Open Bug 1478125 Opened 6 years ago Updated 2 years ago

Texture upload performance could be better on Windows

Categories

(Core :: Graphics: WebRender, defect, P3)

63 Branch
defect

Tracking

()

Tracking Status
firefox63 --- affected

People

(Reporter: jrmuizel, Assigned: jrmuizel)

References

(Depends on 1 open bug, Blocks 1 open bug)

Details

I'm seeing an appreciable amount of time being spent in ANGLE during texture upload.

https://perfht.ml/2v3zmvx - a profile from the bottom of https://creativecluster.lu
Assignee: nobody → kvark
Priority: -- → P3
It looks like this might just be a necessary copy. There may not be anything we can about this without switching to gfx-rs which gives us better control over upload (i.e. we can upload on a different thread)
Depends on: 1474664
In an ideal world, the blob image renderer should be given the space to fill (as opposed to owning that space), and it's going to come from a mapped staging resource owned by the renderer. This would allow us to avoid an extra copy.
Added a link to upstream issue. I've been looking at it more from the perspective of Gecko, and I came to the following conclusion:
  1. Angle logic appears to be correct. It keeps a staging texture, maps it, copies it, and has a heuristic on when it's best to keep it around instead of re-creating.
  2. Gecko appears to be wrong: it constantly re-creates the blob image every frame. This forces Angle to create a staging resource each frame, and also makes the `Map` call slow, since the associated memory pages need to be initialized to zeroes.

Andrew, is this expected for a blob image to be re-created all the time? I was under impression that Gecko now re-uses the same image for blobs.
Flags: needinfo?(aosmond)
I believe on this site the blob images are changing in size which explains why we're recreating them. On digitalocean.com I don't think they should be changing in size.
Flags: needinfo?(aosmond)
Jeff, on "digitalocean.com" I'm only see it entering the createStagingTexture() when the size changes, and it does appear to be changing when scrolling. So the reason for uploads being slow is the same.

Speaking of which, the logic of maintaining the staging area could be much more efficient. There is no requirement to have the staging texture with the same size. It only needs to have the same pixel format.
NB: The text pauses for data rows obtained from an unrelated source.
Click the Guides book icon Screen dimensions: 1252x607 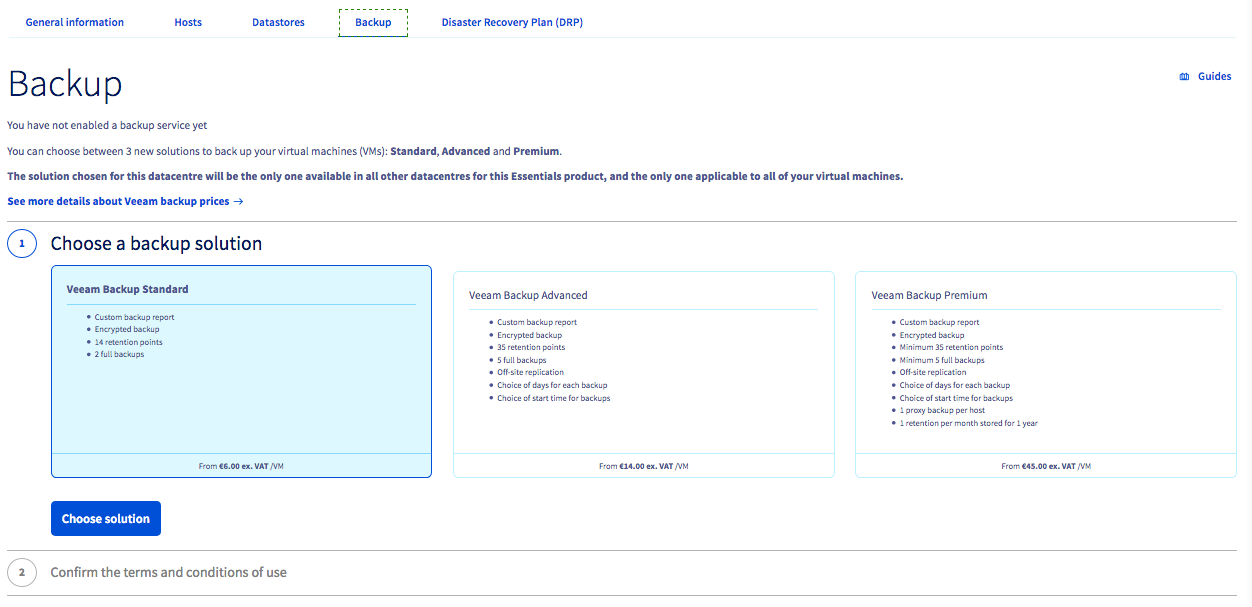pos(1184,77)
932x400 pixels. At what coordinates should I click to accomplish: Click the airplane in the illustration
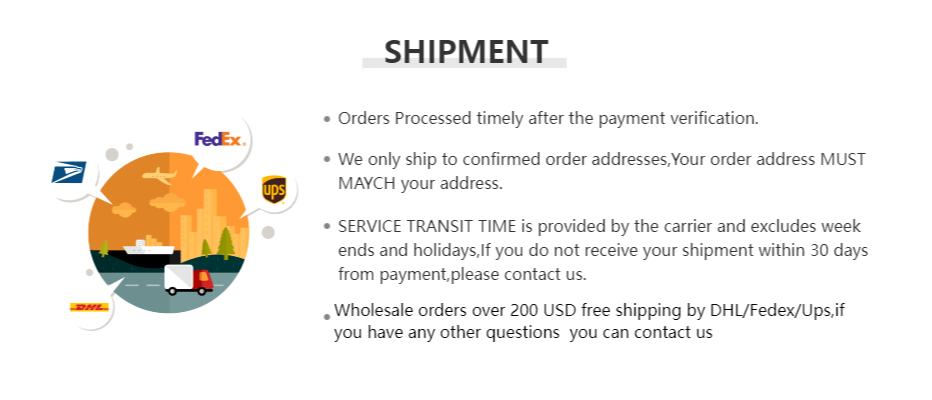(159, 177)
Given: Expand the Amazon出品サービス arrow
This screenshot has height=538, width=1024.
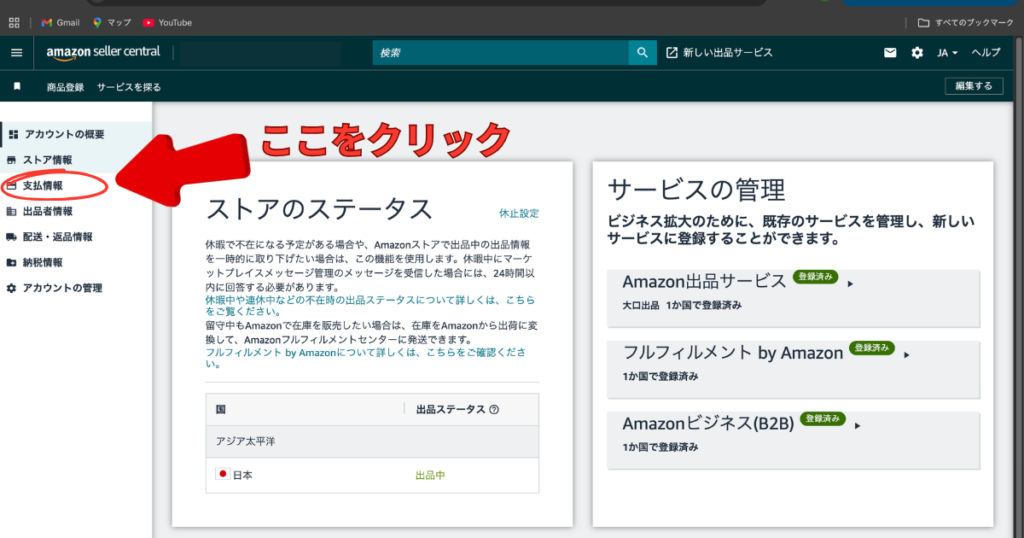Looking at the screenshot, I should pos(850,284).
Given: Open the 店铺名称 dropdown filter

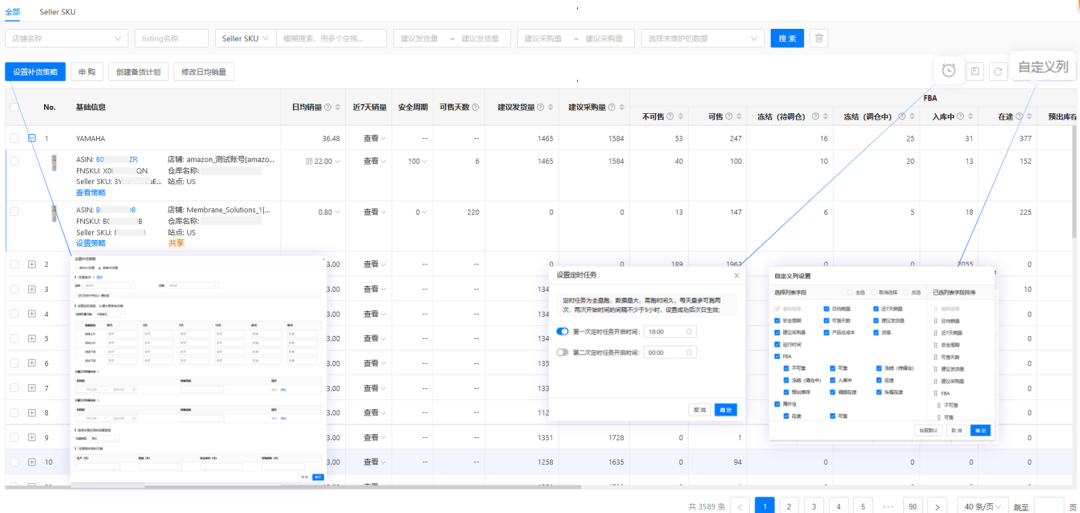Looking at the screenshot, I should coord(65,38).
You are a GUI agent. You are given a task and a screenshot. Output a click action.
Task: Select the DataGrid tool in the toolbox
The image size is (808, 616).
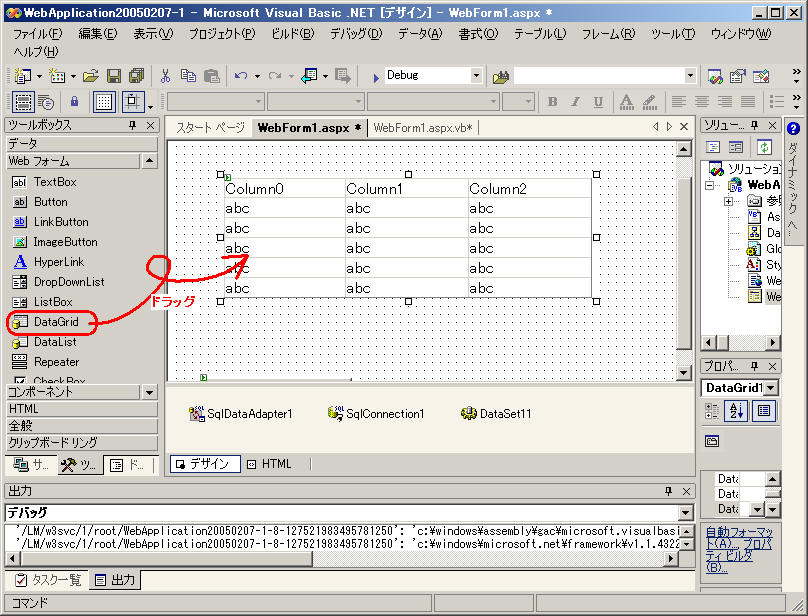pyautogui.click(x=55, y=322)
So the most efficient approach would be to have a pool of staging textures of fixed size per format (e.g. 2Kx2K). When the user wants to update a sub-rect, the implementation would pick a rect from one of the pooled staging textures, map it, fill it, and then issue a copy from it.
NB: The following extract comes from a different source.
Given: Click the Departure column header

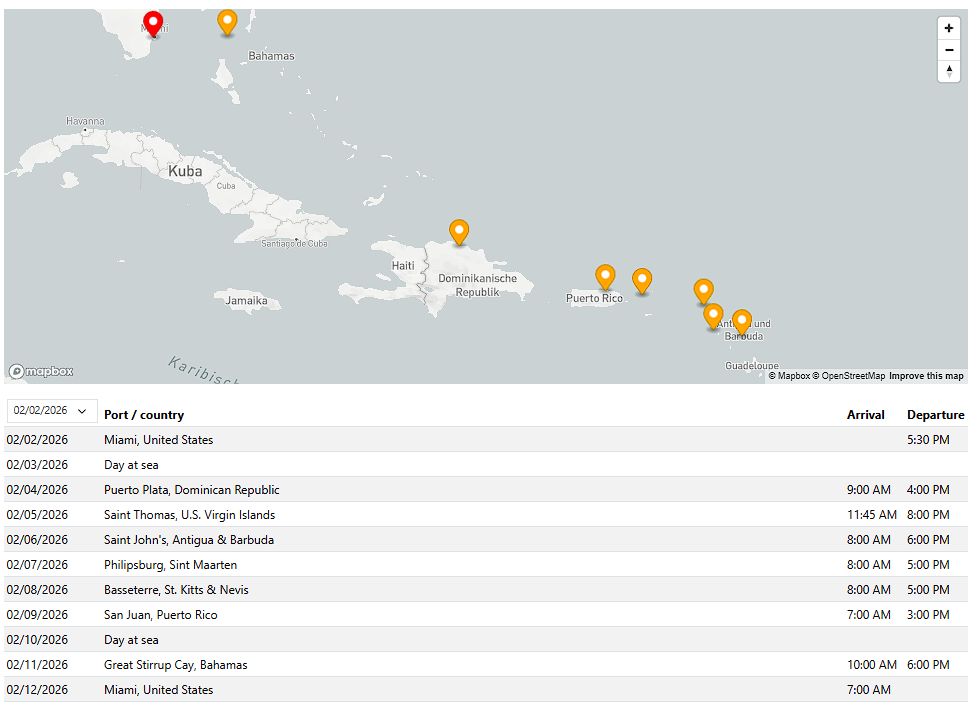Looking at the screenshot, I should [x=935, y=415].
Of course this is more complicated than Angle wants it to be, so I wonder if we can force this behavior by changing the logic on our side.
I think the proper solution for us, one that doesn't involve dancing around Angle-D3D interop, would be to make sure the image resources (especially blobs) live as long as possible. Make them more persistent, to keep the associated data alive across Gecko - WR - Angle line.
So for large images (where upload performance matters) we should be tiling the blob images. This means that all/most of the images should be 256 byte aligned and not changing in size. I haven't confirmed that digitalocean.com is using tiled blob images but if it's not it sounds like we should make it do so.
Priority: P3 → P4
Jeff -- How bad is this now?  How often will a user (likely) hit this?
Flags: needinfo?(jmuizelaar)
I'm worried that this isn't working great still, but don't have any concrete instances right now. Let's see where we are after blob-re-coord and go from there.
Depends on: blob-recoord
Flags: needinfo?(jmuizelaar)

This should be better now that we're tiling unconditionally. I'll check again.

Flags: needinfo?(jmuizelaar)

This is still not great: https://bit.ly/2RtNzvi. To upload 16 MB we're spending >10ms. My suspicion is that this could be caused by us creating and deleting the blob image every frame.

Assignee: dmalyshau → nobody
Flags: needinfo?(jmuizelaar)

I wanted to check if regular invalidations go fast.

Flags: needinfo?(jmuizelaar)
Assignee: nobody → jmuizelaar
Flags: needinfo?(jmuizelaar)
Blocks: wr-67
No longer blocks: stage-wr-trains
Priority: P4 → P3
Blocks: wr-68
No longer blocks: wr-67
Blocks: wr-70
No longer blocks: wr-68
Blocks: wr-71
No longer blocks: wr-70

Can we take a look at whether this is still an issue?

Flags: needinfo?(nical.bugzilla)

I looked at the test case on an intel Windows laptop and the renderer thread spends 50% of its time on texture uploads (more than two thirds of the total time spent in render()) just like in Jeff's initial report, so it seems that the issue hasn't changed.
I see the same on Linux as well (nvidia and intel).

Flags: needinfo?(nical.bugzilla)
No longer blocks: wr-71
Blocks: texture-upload-perf
No longer blocks: wr-perf
Severity: normal → S3
You need to log in before you can comment on or make changes to this bug.